Monday, February 21, 2011

:: hurtling planets and other issues (or, how to plan a gorgeous trade show booth on a budget and a conscience) ::

i have a total of three started-and-aborted blog posts about my trade show booth walls. they are, to say the least, stressing me out.

in planning my booth, my design aesthetic and my eco-commitment have collided in a two-planets-hurtling-through-space kind of way and i've found myself spinning and spinning as a result. what's more, my own personal definition of creativity has me bound and determined to find a way to salvage both planets, to coax them into a friendly peace - to swing them into a tight little orbit around my brand.

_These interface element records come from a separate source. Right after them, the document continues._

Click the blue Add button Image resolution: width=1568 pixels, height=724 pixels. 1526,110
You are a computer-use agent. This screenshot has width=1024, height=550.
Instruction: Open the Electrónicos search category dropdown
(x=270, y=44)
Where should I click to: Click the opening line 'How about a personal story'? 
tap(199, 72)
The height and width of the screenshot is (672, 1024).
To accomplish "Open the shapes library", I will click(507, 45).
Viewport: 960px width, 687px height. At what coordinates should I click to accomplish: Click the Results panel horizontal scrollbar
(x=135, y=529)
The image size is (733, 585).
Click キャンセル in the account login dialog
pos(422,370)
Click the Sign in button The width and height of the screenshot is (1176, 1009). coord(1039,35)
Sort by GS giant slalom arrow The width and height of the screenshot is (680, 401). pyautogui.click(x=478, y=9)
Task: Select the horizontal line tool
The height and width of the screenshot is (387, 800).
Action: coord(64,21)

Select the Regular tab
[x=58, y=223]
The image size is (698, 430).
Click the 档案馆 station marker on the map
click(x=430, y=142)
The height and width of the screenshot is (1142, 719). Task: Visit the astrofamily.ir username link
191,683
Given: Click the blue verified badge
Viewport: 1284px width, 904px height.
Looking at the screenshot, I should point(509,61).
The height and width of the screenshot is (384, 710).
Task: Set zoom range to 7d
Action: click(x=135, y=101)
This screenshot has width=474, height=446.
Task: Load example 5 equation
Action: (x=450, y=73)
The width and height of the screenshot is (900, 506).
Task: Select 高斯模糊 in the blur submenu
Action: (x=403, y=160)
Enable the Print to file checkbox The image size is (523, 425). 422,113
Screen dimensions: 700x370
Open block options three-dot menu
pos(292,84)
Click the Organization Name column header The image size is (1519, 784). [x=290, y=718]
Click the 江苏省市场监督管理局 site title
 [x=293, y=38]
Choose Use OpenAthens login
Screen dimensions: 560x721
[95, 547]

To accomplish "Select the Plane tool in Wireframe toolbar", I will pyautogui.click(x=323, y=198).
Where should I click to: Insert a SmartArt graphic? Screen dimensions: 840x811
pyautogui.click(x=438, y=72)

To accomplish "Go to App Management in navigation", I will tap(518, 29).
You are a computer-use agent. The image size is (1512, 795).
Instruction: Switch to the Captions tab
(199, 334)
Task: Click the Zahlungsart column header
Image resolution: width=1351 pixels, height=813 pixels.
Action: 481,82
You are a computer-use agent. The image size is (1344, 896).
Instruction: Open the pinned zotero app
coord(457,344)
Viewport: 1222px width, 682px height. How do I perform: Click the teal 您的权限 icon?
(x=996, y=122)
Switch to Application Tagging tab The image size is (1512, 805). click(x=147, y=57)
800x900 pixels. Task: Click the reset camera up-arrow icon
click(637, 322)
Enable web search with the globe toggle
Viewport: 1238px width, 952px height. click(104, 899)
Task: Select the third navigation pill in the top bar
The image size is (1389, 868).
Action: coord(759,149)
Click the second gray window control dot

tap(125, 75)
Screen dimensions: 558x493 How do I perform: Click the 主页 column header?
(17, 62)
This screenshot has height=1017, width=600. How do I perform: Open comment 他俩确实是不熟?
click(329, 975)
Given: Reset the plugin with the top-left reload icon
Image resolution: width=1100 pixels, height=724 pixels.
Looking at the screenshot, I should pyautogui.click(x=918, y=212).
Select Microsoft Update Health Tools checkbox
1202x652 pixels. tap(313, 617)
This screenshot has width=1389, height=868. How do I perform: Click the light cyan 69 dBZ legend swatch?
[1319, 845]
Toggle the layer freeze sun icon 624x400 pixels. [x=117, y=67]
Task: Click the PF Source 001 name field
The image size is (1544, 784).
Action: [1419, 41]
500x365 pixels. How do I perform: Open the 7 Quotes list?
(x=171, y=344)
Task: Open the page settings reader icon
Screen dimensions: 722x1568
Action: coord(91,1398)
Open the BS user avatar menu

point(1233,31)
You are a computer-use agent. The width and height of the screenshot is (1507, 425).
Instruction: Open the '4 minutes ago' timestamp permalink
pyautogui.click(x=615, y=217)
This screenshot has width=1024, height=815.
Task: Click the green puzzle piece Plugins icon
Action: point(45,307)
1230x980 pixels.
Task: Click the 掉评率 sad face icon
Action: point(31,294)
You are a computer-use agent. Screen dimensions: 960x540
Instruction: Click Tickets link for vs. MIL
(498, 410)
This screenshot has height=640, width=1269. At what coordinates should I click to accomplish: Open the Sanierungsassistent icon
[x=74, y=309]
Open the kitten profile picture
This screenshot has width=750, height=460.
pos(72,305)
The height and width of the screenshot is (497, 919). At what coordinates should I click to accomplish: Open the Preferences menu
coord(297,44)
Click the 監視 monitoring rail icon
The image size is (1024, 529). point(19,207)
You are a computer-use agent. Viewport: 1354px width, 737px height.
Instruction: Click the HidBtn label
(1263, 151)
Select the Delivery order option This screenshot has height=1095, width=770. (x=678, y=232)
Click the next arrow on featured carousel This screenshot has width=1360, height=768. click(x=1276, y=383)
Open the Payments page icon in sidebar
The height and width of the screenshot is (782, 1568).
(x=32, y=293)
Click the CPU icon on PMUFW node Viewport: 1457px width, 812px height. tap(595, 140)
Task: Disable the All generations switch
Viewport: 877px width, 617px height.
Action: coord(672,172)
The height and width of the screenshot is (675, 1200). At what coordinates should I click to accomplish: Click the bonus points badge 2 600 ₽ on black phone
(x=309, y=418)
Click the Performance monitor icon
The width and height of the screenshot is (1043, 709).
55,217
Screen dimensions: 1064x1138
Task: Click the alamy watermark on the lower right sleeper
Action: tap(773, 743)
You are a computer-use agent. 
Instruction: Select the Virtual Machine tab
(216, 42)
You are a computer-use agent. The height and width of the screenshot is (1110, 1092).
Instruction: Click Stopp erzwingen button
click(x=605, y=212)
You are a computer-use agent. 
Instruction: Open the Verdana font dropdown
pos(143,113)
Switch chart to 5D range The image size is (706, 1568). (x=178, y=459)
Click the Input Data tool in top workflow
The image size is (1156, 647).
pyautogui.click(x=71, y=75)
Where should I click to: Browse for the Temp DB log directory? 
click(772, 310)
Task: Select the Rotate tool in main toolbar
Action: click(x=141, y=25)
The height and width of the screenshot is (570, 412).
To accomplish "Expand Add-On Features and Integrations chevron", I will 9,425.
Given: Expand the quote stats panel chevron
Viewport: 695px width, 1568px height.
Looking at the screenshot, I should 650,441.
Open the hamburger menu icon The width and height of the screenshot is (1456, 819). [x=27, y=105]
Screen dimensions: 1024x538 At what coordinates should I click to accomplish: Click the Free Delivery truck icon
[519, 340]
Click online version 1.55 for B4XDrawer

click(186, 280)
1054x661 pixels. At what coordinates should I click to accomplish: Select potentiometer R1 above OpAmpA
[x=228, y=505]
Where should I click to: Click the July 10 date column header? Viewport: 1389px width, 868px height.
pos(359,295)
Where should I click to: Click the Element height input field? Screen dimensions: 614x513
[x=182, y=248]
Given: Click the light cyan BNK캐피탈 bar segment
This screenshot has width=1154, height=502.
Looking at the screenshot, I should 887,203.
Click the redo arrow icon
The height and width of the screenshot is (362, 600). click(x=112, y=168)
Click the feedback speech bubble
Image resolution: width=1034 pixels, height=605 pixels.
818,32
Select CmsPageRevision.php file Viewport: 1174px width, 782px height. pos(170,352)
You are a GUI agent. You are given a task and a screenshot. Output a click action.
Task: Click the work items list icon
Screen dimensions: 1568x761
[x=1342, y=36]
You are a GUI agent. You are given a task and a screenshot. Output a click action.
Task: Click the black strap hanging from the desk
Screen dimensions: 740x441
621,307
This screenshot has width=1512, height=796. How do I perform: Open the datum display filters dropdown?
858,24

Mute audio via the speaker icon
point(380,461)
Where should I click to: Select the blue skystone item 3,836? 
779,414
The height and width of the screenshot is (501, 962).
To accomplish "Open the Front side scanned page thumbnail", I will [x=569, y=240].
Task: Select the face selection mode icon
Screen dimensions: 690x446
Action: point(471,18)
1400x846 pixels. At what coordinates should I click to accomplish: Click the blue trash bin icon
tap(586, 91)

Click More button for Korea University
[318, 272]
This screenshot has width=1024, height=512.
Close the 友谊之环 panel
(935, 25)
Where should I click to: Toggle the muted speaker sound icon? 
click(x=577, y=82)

the point of impact is this:

in my industry, anyway, the booth is the brand. in fact, it's the brand and its the retail shop that will carry that brand. it's job is to invite buyers into a little world that makes them think of their own shops and think, "this is what is missing. this is what i have been searching for."

walls are a big part of this. they're a big part of how we display our products and a big part of creating that feeling that buyers are browsing their favorite corner paper store, not being herded through aisle after aisle, booth after booth.

and i think that hard walls always look better than fabric or paper ones. hard walls complete the illusion in a way that draped walls just don't. and more than that for me, hard walls contribute to the crisp, clean, minimalist up up creative design aesthetic.

but hard walls are a problem, ecologically speaking. because the gold standard for NSS hard walls is foam-core, and foam-core is more or less not reusable and it's certainly not recyclable. we're talking about 208 square feet of foam core board that is not recyclable and not reusable. and that's just for my booth, which is one in what, a thousand-plus? as someone on some blog i was reading earlier said, it's disposable, which really means it's garbage.

garbage that costs anywhere from $400 to (more typically) $1400 and provides you four whole days of beautiful-walled goodness.

fabric and paper are also options for the walls, but they also tend to look messier, less modern, and much more DIY (and not in that good DIY way). in all of my web-crawling travels i've yet to come across a fabric-walled booth that i thought was amazing.

i want to find a booth like that. i need to. because fabric is such a better option: it's reusable from year to year, it has a smaller footprint, it costs less. it's recyclable, in many cases, and even recycled in some.

fabric booths are, to me, ugly. they are not up up-y in the way that i need them to be for this trade show. but the part of me that believes that the best design comes from constraint also sees this as the ultimate design challenge. it is a problem to be solved, not avoided.

it's hard, though. because these aren't the only constraints. there are rules about what materials can be used at the trade show. rules about what we can carry in and what tools we can use to assemble our booths. and there are budgetary constraints. just reserving the space for this event costs in the thousands and while i could certainly create an ubercool ubereco booth on an unlimited budget, the budget's not just limited but pretty severely so.

and yet a decision has to be made. we're nearing march and it's time to order what needs to be ordered, construct what needs to be constructed. it's time to wrangle these planets into orbit before either one of them begins to implode.

what do you think? should i build birch walls? experiment with stiffened fabric? focus on free-standing shelves? should i order the foam core but find a way to recycle or reuse it after the event? help!